- _Passage shown_
>>>
The SNN framework resolves the interpretability–accuracy tension by delivering state-of-the-art predictive performance while providing fully decoupled, quantitative contributions from each feature and explicitly modeled interdependencies. The identified dominant composite controls (MAP*Slope, NEE*Slope) and aspect-related effects suggest strong slope–climate coupling and microclimatic influences on landslide occurrence in the easternmost Himalaya. The nonlinear asymptotic forms of SMAP*Slope and SNEE*Slope align with physical expectations for rainfall-induced landslides: increased pore-water pressures and subsurface saturation lower stability, with an upper bound on saturation effects analogous to the failure index formulation from SHALSTAB. The relative lack of drainage area or discharge as primary contributors suggests that local infiltration (precipitation rate and intensity) may be a first-order control on saturation in this region, though topographic convergence could be underrepresented due to input resolution. By offering both global and local decompositions, the SNN informs which controls dominate in specific locales, improving the utility of susceptibility maps for decision-makers. The results underscore that climatic variability across the steep orographic gradient strongly modulates susceptibility and that incorporating interaction features directly yields measurable gains over traditional statistical and physically based models.

The study introduces an interpretable, additive neural framework (SNN) for landslide susceptibility mapping that matches deep neural network accuracy while providing transparent, decoupled contributions of individual and interacting features. Applied to three regions in the easternmost Himalaya, the SNN outperformed physically based and statistical models and highlighted key, underappreciated controls—particularly MAP*Slope, NEE*Slope, and Asp/Asp*Relief—consistent with precipitation-driven landslides and microclimatic effects. The approach generalizes across varied environmental conditions, uses open-source datasets, and can be extended to other hazards and regions. Future work should incorporate higher-resolution topographic, climatic, and geologic data; time-series landslide inventories to link triggers and timing; and supplementary sensors (e.g., InSAR) to capture slow-moving landslides. The framework can also exploit alternative teacher models (e.g., random forests) and adapt as improved data and computation become available.
<<<
- _Information supplied_
>>>
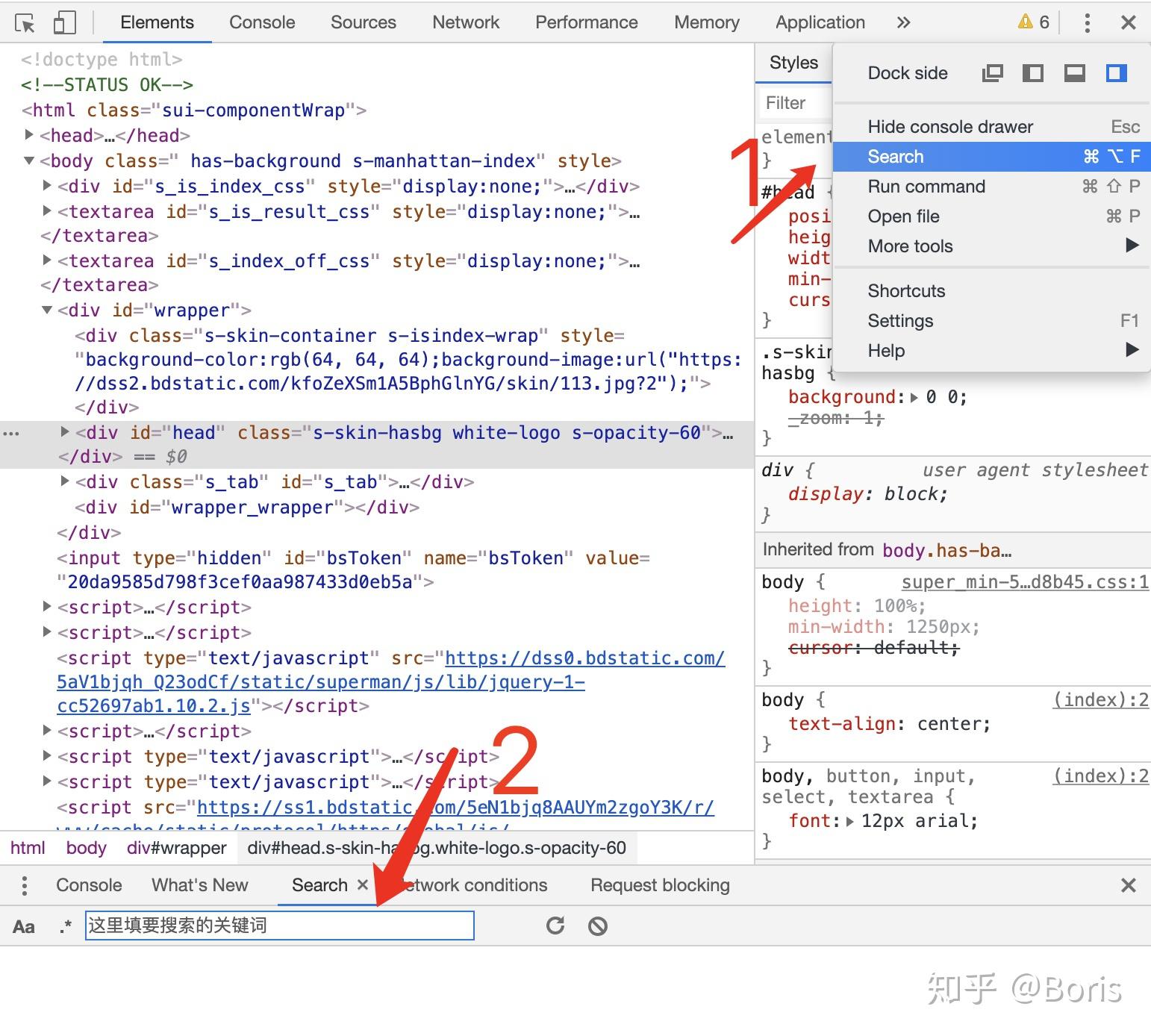Viewport: 1151px width, 1036px height.
Task: Switch to the Memory panel tab
Action: [705, 22]
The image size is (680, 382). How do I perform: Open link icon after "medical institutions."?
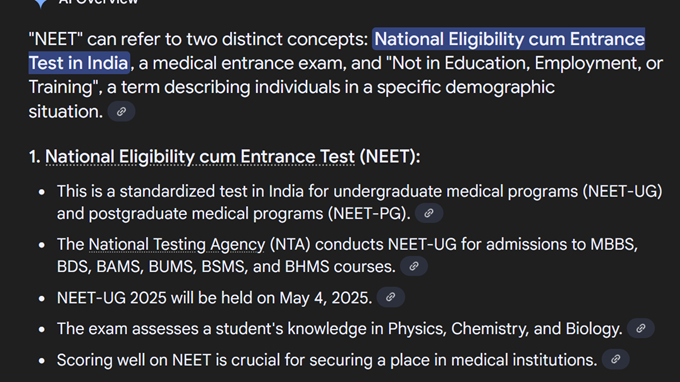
<<<
- _The tasks_
A – Translate into French the following sentence from the landslide susceptibility passage: "By offering both global and local decompositions, the SNN informs which controls dominate in specific locales, improving the utility of susceptibility maps for decision-makers."
B – Write the next portion of the landslide susceptibility passage, beginning after its final sentence.
The material bears no relation to the landslide susceptibility passage.

- _Results of the tasks_
A – En offrant des décompositions à la fois globales et locales, le SNN indique quels facteurs de contrôle prédominent dans des localités spécifiques, ce qui améliore l'utilité des cartes de susceptibilité pour les décideurs.

B –
- Temporal and spatial averaging: Input features are averaged and do not link specific triggering events (e.g., rainstorms, earthquakes) to individual landslides; the inventory timing is constrained by 2017 optical imagery and post-failure signatures. - Event/type ambiguity: Lack of precise timing and landslide type differentiation (soil vs bedrock, slow vs fast) limits event-scale interpretation. - Data resolution: Coarse to moderate resolutions (Landsat 30 m, SRTM 90 m, TRMM ~5 km^2) may bias features sensitive to resolution (e.g., topographic metrics, rainfall intensity, drainage convergence). - Regional specificity: Dominant controls identified are specific to the easternmost Himalaya and may differ elsewhere. - Potential underrepresentation of convergence effects: Absence of drainage area/discharge as primary contributors may reflect data resolution limits rather than negligible physical influence.